Plastics are consuming the world and the issue is getting worse, not better. After two world wars, thrift and reuse in the North American economy had become a regular practice. The wars encouraged recycling efforts as a means to save in-demand materials for the military. For example, the bottling industry was remarkably efficient at recycling containers at low cost. The bottles were hand stamped by the company producing them to mark ownership and the business would use a deposit-refund system to ensure consumers returned the bottles after consumption. They were consistently cleaned, refilled, capped and returned to the market after use.
Although the industry was efficient and sustainable, it was also difficult to grow — for many politicians and economists at the time, that was a problem. As a result, plastic production was a useful solution for the packaging industry’s stagnation.
Editor of U.S. magazine Modern Packaging Lloyd Stouffer famously said in 1956 while addressing the Society of the Plastics Industry conference in New York, “The future of plastics is in the trash can […] It [is] time for the plastics industry to stop thinking about ‘reuse’ packages and concentrate on single use. For the package that is used once and thrown away, like a tin can or a paper carton, represents not a one-shot market for a few thousand units, but an everyday recurring market measured by the billions of units.”
Stouffer saw plastic use as a never-ending source for profit in the packaging industry and his speech in New York has been etched in gold since single-use plastics ascended to the dirty throne. Now, Canada’s packaging sector accounts for 33 per cent of total demand in plastic production, dwarfing the construction and automotive sectors.
With the rise of single-use plastics, the problem about where to put them post-consumption followed. Only about 10 per cent of Canada’s annual plastic waste is diverted from landfills and even less is recycled. So, where does the other 90 per cent go? A good portion of it is dumped into the environment where it concentrates into microplastics that adversely affect the health of the land.
In Canada, environmental laws are regulated by a permission-to-pollute system that sets abstract thresholds for the land’s assimilative capacity — a term used to indicate how much industries can pollute before it causes damage to the land, water or air. These views of the land reduce it to a resource meant to be exploited by the ambitions of industry, not the continuity of ecological health.

Dataset content:
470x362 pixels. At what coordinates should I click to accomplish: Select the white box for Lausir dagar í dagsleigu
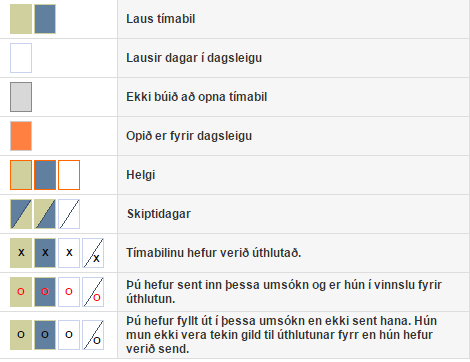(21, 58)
* * *
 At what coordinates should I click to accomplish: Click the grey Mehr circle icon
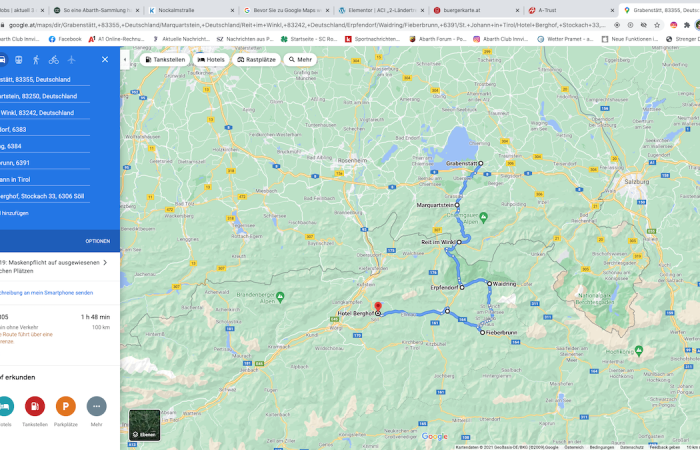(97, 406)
--
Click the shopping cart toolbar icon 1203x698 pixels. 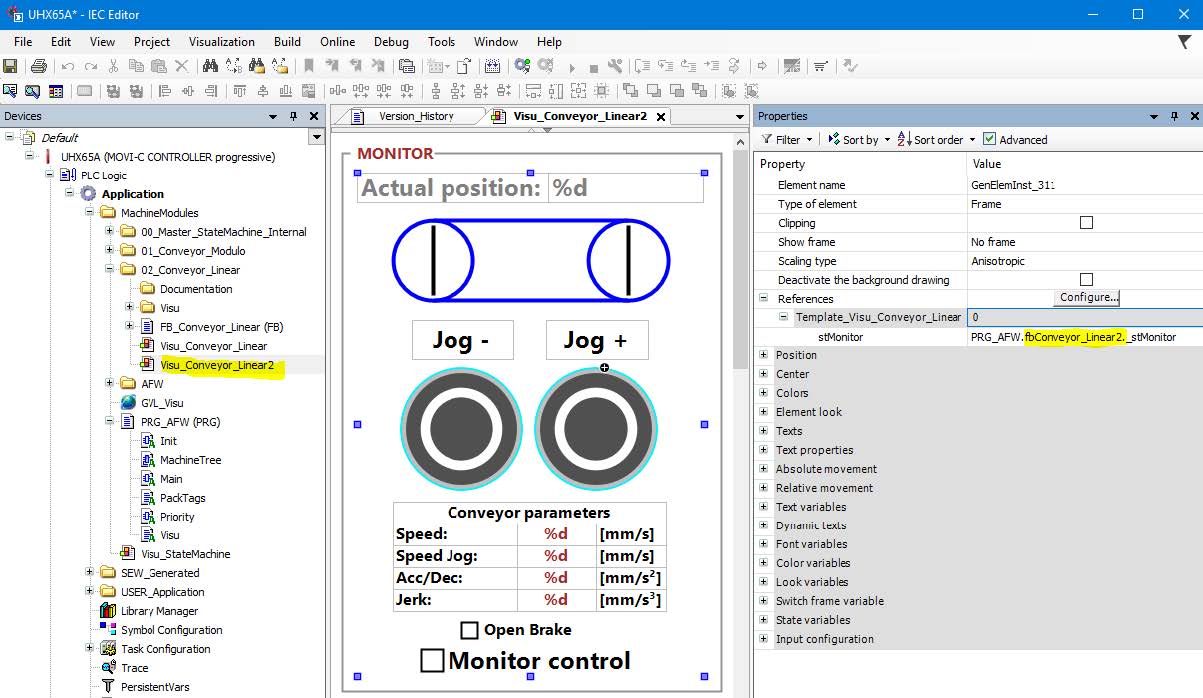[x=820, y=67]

Tasks and exercises:
1. From the text on plastic packaging, translate this sentence into Spanish: "The wars encouraged recycling efforts as a means to save in-demand materials for the military."
2. According to the text on plastic packaging, what share of total demand in plastic production does Canada's packaging sector account for?
3. Write out the text on plastic packaging from "With the rise" up to and including "of ecological health.".

Solved tasks:
1. Las guerras fomentaron los esfuerzos de reciclaje como un medio para ahorrar materiales muy demandados para el ejército.

2. 33 per cent.

3.
With the rise of single-use plastics, the problem about where to put them post-consumption followed. Only about 10 per cent of Canada’s annual plastic waste is diverted from landfills and even less is recycled. So, where does the other 90 per cent go? A good portion of it is dumped into the environment where it concentrates into microplastics that adversely affect the health of the land.
In Canada, environmental laws are regulated by a permission-to-pollute system that sets abstract thresholds for the land’s assimilative capacity — a term used to indicate how much industries can pollute before it causes damage to the land, water or air. These views of the land reduce it to a resource meant to be exploited by the ambitions of industry, not the continuity of ecological health.